- **Problem statement**: Go through the entries below and retype them exactly, omitting each picture.

- **Stored data entries**:
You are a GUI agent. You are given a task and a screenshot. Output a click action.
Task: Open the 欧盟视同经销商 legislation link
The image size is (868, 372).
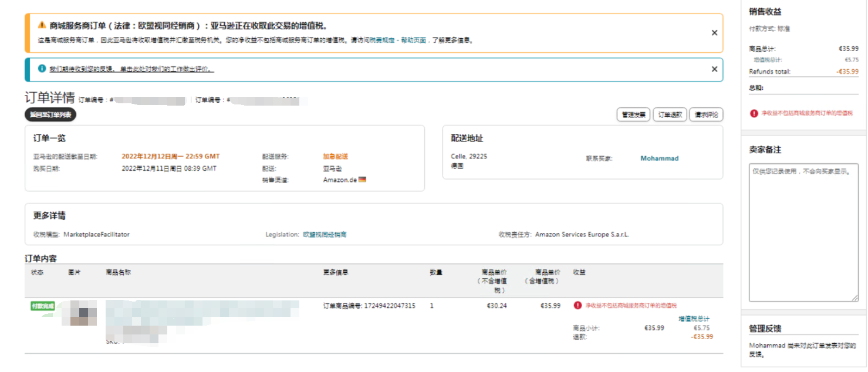pos(325,235)
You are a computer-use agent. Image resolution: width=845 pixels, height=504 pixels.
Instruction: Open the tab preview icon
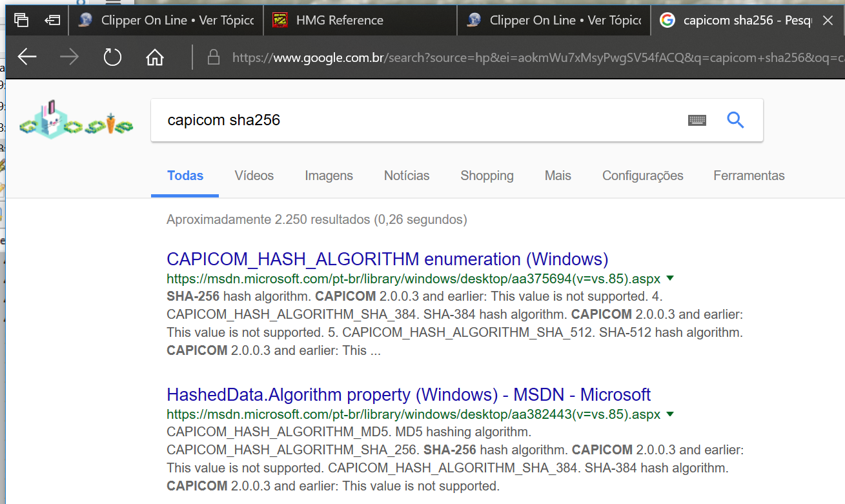21,20

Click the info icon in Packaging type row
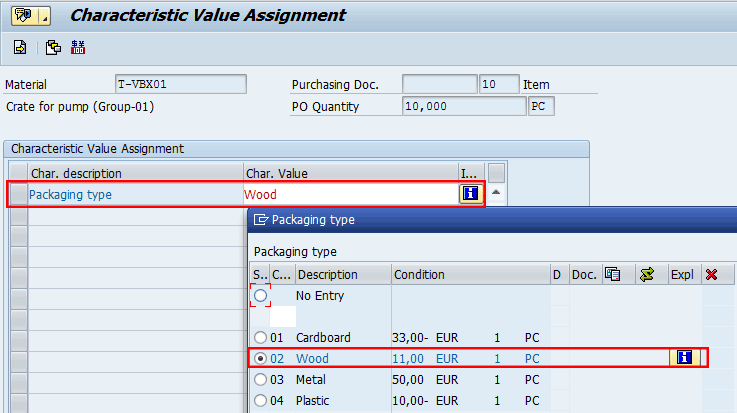coord(469,194)
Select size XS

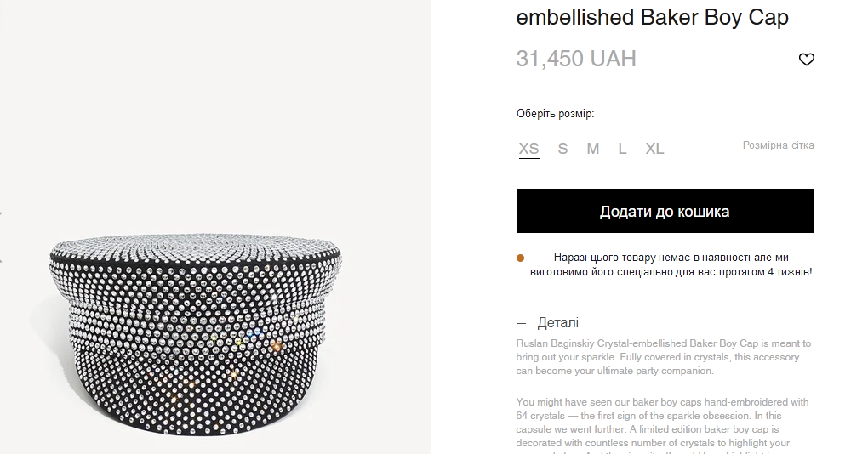click(x=528, y=149)
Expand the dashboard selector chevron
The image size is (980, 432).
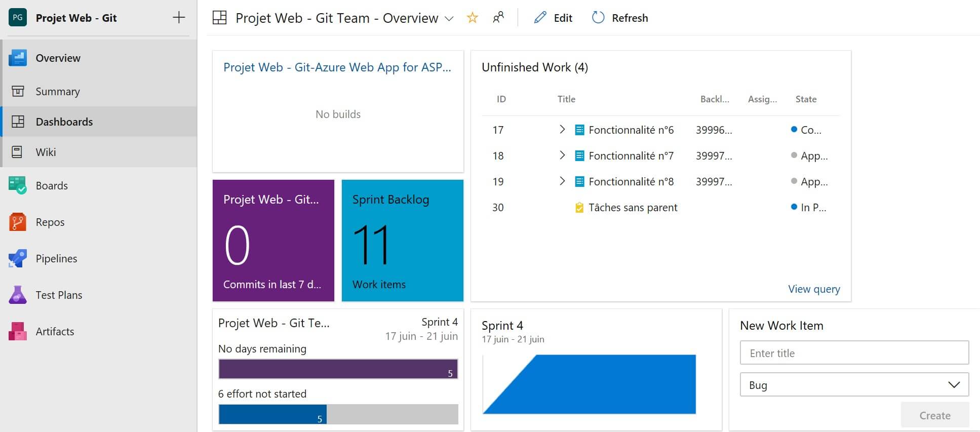(449, 19)
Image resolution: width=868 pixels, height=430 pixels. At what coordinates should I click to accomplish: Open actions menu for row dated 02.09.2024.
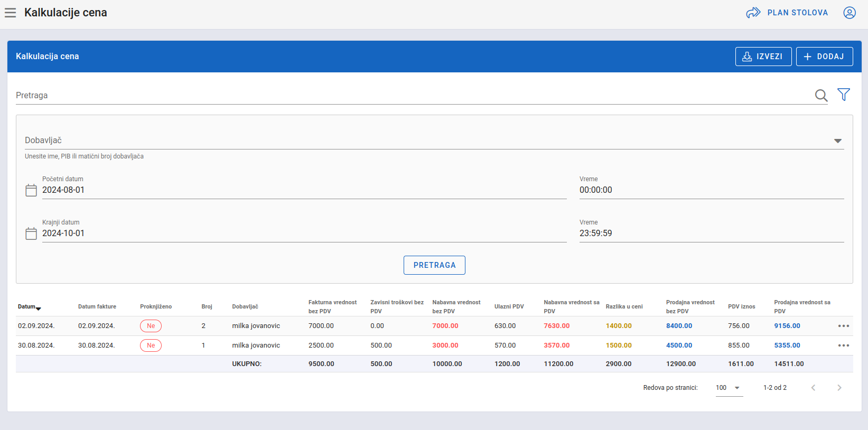click(843, 326)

- **Solution to the exercise**:
You are a GUI agent. You are given a task and a screenshot. Output a click action.
Task: Open the 欧盟视同经销商 legislation link
The image size is (868, 372).
pos(325,235)
You are a computer-use agent. Image resolution: width=845 pixels, height=504 pixels.
Instruction: Open the tab preview icon
21,20

Click the info icon in Packaging type row
coord(469,194)
Select size XS

click(x=528, y=149)
Expand the dashboard selector chevron
The image size is (980, 432).
(449, 19)
Image resolution: width=868 pixels, height=430 pixels. At what coordinates should I click to accomplish: Open actions menu for row dated 02.09.2024.
click(843, 326)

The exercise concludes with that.